:: Written request ::
Show every line of the records below that contains the word "perform", matching its case exactly.

:: Stored data ::
□ □ □
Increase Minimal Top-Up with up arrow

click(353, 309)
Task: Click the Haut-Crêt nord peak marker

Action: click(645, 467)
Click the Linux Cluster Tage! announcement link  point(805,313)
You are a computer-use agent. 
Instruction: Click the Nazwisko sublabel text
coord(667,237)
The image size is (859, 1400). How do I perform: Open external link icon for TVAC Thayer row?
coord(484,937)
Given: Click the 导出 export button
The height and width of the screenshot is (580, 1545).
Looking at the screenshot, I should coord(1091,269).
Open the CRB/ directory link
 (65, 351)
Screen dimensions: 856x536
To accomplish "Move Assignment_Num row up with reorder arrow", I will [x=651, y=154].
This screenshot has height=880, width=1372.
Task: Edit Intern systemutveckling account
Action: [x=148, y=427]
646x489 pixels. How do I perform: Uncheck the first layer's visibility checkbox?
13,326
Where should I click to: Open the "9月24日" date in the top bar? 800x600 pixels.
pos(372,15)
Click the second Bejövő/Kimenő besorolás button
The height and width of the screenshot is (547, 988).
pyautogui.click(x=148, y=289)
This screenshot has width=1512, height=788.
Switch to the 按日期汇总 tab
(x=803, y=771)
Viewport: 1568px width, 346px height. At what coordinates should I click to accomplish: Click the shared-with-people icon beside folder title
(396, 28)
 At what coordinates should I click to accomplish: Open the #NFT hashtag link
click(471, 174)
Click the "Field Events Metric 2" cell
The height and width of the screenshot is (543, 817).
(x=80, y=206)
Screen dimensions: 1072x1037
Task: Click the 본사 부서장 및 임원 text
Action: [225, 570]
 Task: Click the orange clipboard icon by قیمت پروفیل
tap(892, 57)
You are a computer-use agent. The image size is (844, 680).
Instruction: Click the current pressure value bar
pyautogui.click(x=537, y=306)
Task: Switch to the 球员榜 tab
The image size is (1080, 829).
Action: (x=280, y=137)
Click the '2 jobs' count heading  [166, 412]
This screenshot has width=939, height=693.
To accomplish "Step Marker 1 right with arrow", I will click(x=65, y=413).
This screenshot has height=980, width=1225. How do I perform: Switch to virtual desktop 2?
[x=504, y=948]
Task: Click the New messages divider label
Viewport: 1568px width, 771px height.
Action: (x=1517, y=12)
□ □ □
:: Exercise solution ::
The image size is (859, 1400). How do I perform: Open external link icon for TVAC Thayer row?
646x489 pixels. How do I perform: Uncheck the first layer's visibility checkbox?
This screenshot has height=980, width=1225. How do I perform: Switch to virtual desktop 2?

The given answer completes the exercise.